In 2009, ocean carriers focused on survival during one of the worse downturns in containerized freight history. Most used this time to eliminate wasteful habits that had crept up during the good times, and some had to reduce personnel.
In 2010, carriers need to focus on relearning their customer’s needs, because those needs have changed and will continue to change as a result of the recession. Not only will they have to adjust to these changes, but they also will have to do so while still in survival mode. Investments of any kind must be made with caution because 2010 likely will not be greatly different economically from 2009.

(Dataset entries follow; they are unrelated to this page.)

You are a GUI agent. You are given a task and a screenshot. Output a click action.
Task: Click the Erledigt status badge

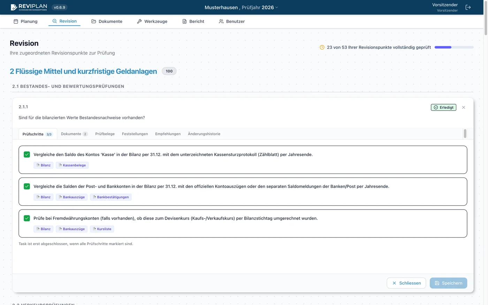click(x=443, y=107)
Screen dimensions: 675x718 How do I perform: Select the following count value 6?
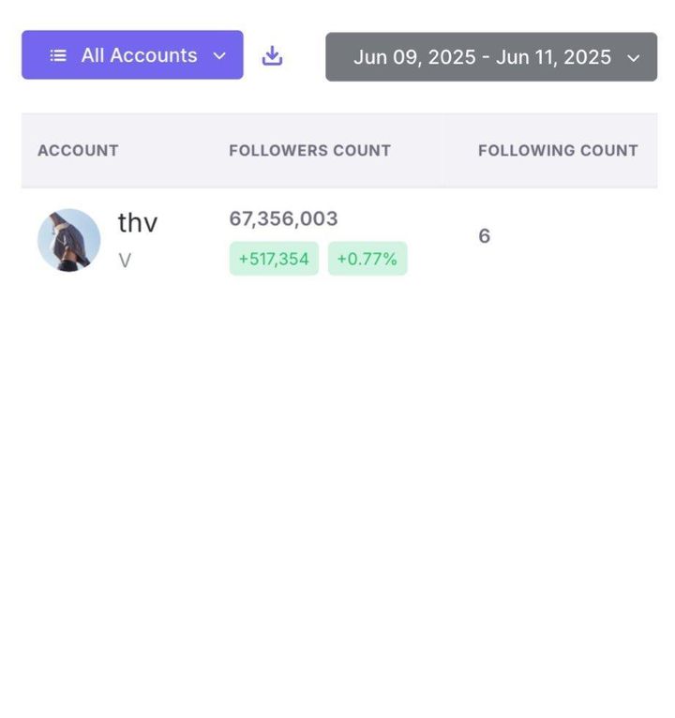[485, 236]
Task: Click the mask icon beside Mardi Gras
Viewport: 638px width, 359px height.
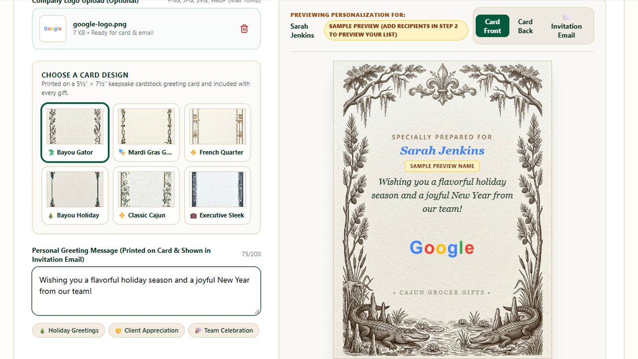Action: coord(122,153)
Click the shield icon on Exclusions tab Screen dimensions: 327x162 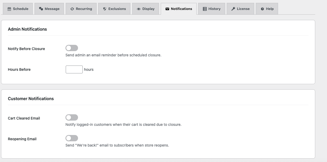coord(105,9)
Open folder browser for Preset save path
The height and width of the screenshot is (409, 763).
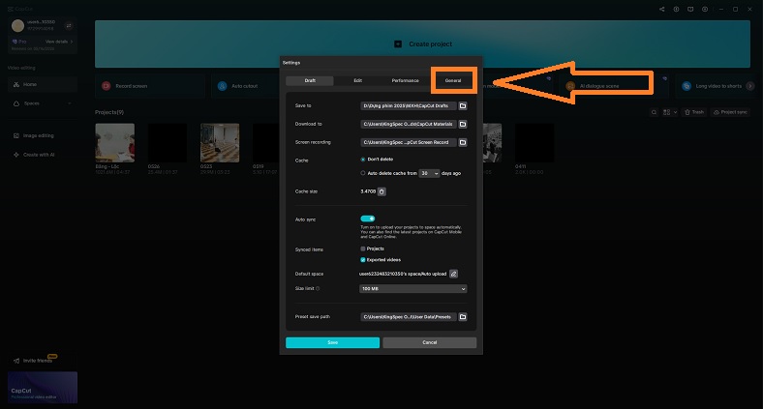pyautogui.click(x=463, y=317)
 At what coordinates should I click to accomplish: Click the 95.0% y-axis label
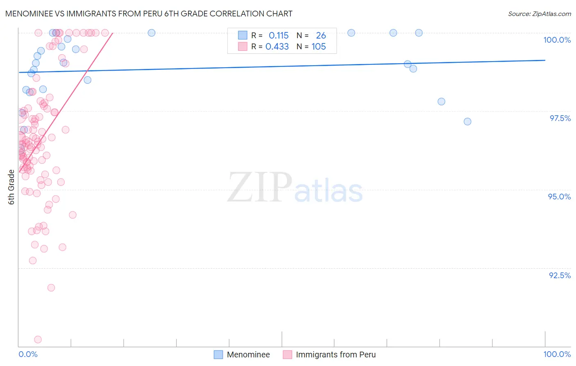[560, 197]
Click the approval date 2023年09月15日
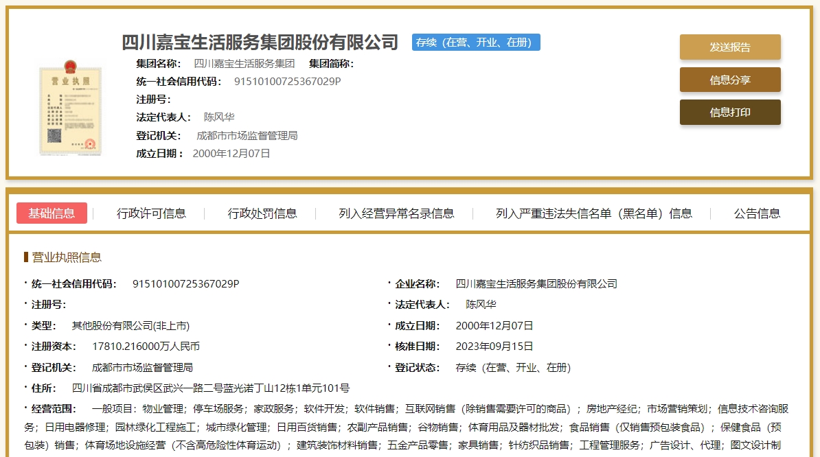This screenshot has height=457, width=820. 494,347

Despite massive efforts to streamline operations and reduce costs, carriers have still sustained incredible losses. Some have consolidated operations and services to such an extent that they are less likely to sustain or survive the types of tragedies such as hurricanes and terrorist attacks that have hit us in past years. Are we prepared for these types of events in 2010?
Most important, however, is to focus on the golden opportunities afforded from enduring a year of crisis already. We have an opportunity to change this industry, to make it more intelligent and modern. We all made operations leaner, and we learned how to do more with less — but we still did not change significantly the way we do business.

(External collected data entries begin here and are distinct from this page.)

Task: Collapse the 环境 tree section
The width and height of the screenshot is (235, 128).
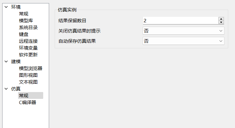Action: [x=6, y=7]
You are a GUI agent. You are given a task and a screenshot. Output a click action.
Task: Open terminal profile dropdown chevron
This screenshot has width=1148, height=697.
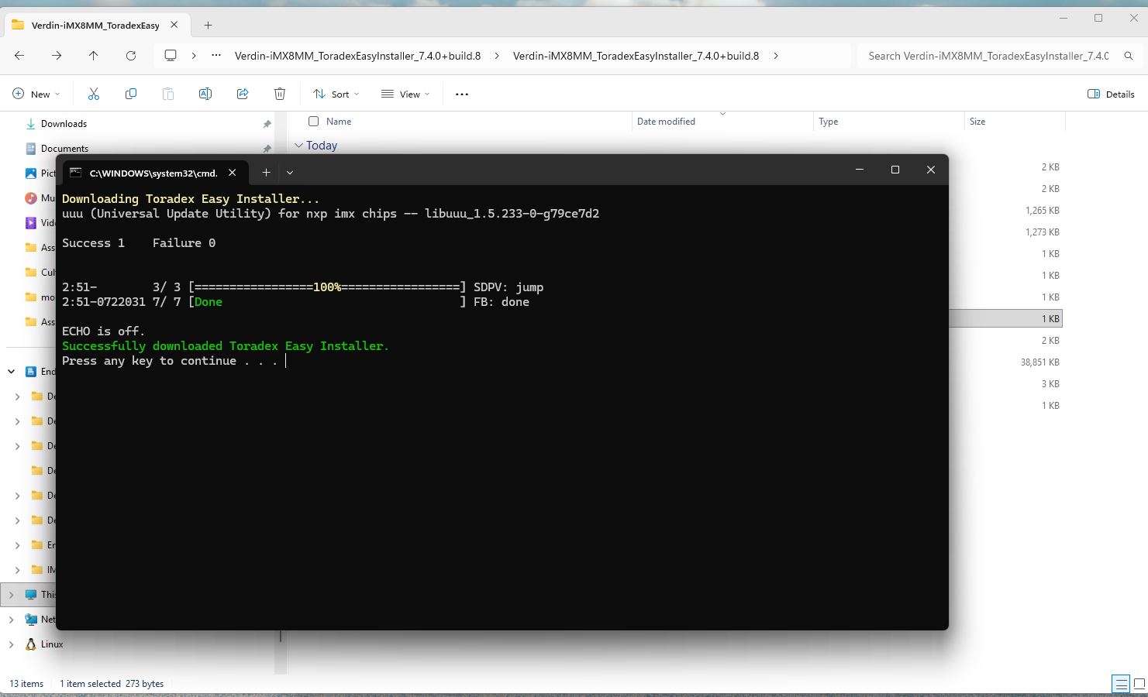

This opportunity will exist in 2010, and we must take advantage of it. Sit down together and talk — customers, carriers, railroads, trucking companies, everyone. This is the real challenge, to make big changes, not just cutting costs! Our industry has grown rapidly since the advent of the container and did not give us the time to sit down and rethink carefully the way we do things. It did not give us the opportunity to claim the fame that globalization brought to us. Now is that time, that opportunity. Let’s not miss it.